Earth and our solar system are on the periphery of our galaxy, the Milky Way. There are somewhere between 100 and 400 billion other stars in our galaxy. The number is meaningless and unimaginable to most people; we can’t really picture 400 billion of anything. Just like 400 billion dollars is completely abstract – and as equally would be any way of conceptualising that number, like stacking pallets of 100 dollar notes or laying the notes them end to end – so are 400 billion stars. But that’s not all of it. Astronomers think that the number of galaxies in the universe is somewhere between 200 billion and 2 trillion, or 2 thousand billion. Each with its own tens or hundreds of billions of stars. The universe might as well be infinite as far as our limited minds go; it’s not only unimaginably vast, it’s composed of an unimaginable number of smaller units, each unimaginably tiny in the ocean of empty space.
Is there life elsewhere, beyond Earth? We don’t know. Amongst all the trillions and trillions of solar systems there might be a likewise unimaginable number of instances of life, from the simplest possible to galaxy-spanning super-civilisations, each one probably so completely alien to us that we would have problems conceptualising them within the framework we can understand – that is if we could even perceive them with our senses in the first place. Or we might actually be completely alone. Or the number might be somewhere in between.

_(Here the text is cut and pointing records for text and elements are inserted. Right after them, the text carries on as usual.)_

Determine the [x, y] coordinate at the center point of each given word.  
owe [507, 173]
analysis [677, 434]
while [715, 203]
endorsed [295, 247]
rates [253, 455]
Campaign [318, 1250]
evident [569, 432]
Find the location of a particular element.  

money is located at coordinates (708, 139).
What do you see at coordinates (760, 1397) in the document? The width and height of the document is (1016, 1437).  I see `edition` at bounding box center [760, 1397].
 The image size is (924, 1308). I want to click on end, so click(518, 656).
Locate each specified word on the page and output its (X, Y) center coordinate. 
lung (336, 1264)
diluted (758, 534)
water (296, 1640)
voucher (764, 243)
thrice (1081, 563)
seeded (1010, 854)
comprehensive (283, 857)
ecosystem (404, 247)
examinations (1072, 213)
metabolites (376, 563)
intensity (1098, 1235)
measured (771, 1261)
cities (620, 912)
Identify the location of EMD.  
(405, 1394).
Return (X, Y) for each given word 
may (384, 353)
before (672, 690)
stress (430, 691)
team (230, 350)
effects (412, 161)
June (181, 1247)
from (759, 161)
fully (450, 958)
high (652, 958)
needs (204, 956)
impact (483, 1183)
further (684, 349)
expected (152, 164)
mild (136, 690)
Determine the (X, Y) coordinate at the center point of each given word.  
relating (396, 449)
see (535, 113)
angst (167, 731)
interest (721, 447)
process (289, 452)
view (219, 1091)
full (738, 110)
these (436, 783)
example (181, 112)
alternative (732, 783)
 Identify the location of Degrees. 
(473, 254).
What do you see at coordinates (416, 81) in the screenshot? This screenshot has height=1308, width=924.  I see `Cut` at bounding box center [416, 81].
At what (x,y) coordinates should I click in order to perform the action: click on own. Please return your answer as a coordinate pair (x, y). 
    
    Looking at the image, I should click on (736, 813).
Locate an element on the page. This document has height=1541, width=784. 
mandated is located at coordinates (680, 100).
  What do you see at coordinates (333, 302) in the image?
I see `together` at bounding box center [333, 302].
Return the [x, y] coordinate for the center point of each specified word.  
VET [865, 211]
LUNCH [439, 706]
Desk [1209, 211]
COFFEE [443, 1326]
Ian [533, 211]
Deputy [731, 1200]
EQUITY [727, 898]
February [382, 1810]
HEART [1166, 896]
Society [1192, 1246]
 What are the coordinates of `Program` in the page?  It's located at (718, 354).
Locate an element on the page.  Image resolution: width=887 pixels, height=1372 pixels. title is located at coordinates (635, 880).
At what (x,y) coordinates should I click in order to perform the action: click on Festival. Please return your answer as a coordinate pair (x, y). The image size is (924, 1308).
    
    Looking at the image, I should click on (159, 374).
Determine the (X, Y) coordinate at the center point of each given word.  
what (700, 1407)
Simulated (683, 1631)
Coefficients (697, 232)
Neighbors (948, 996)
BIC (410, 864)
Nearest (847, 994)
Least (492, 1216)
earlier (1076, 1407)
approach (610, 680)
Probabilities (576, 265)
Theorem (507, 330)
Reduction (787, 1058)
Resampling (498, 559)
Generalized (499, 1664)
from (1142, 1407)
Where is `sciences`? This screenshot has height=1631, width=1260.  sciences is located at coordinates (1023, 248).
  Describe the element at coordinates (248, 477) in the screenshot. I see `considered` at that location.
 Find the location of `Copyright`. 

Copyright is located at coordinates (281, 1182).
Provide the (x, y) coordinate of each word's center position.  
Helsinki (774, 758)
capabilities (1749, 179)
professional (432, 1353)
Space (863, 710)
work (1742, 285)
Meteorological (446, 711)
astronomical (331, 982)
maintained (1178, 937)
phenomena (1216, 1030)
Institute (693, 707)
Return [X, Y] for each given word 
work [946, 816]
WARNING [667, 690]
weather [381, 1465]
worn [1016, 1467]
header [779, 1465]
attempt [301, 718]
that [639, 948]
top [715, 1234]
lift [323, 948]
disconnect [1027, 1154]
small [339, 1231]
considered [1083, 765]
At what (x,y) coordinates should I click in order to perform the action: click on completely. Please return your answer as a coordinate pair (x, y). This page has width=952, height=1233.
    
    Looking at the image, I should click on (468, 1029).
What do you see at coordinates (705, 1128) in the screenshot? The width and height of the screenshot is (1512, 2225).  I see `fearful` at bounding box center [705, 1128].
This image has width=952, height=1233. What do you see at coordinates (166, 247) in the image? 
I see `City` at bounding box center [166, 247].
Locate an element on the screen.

Neither science nor religion can provide answers. Science can at this stage only speak in terms of models and probabilities, but we can’t even be sure about all the possible variables. Depending on how you tweak the numbers you can arrive at anything from zero to 100 per cent, but it’s all just guesswork in the end. All the gods that humans have worshipped from the dawn of time have not been particularly forthcoming on this issue either. Would a god the creator of the entire universe create or lay the conditions for the emergence of virtually limitless varieties of life or would such a god just settle on planet Earth? It seems a bit of waste to create such a vast universe and put life in only one place, but this is just human logic speaking.
The universe might be teeming with life, but we simply don’t know. And we might never know, because the distances of space and time between are insurmountable. As far as we are concerned, we are the only ones; the only place where in addition to the blind operation of physical forces and chemical reactions there is not just life, but there is intelligent and conscious life that perceives and in turn creates.
This is what makes my snapshot somewhere between Ipswich and Brisbane so extraordinary; a miracle in fact. Never mind the International Space Station, the skyscrapers of Manhattan, Taj Mahal, or the Sistine Chapel; never mind all the other heights of human imagination and creativity, the lofty peaks of intellect or beauty. Even if none of them existed, and the humanity’s sole achievement were these few run down houses and a corner shop with a peeling sign, what a wonder that would be, how profoundly exceptional in the universe otherwise of burning stars, barren planets, chunks of rock and ice hurling through space, gas and dust.
So ordinary can be extraordinary. Ordinary is extraordinary. All you need to do is to learn to see it that way. Once you do, you will never look at anything the same way again.
This was my epiphany the other day. I didn’t have to drive to Damascus, which is both inconvenient and dangerous. Fortunately for me, enlightenment can happen anywhere and at any time. Even on a road back home.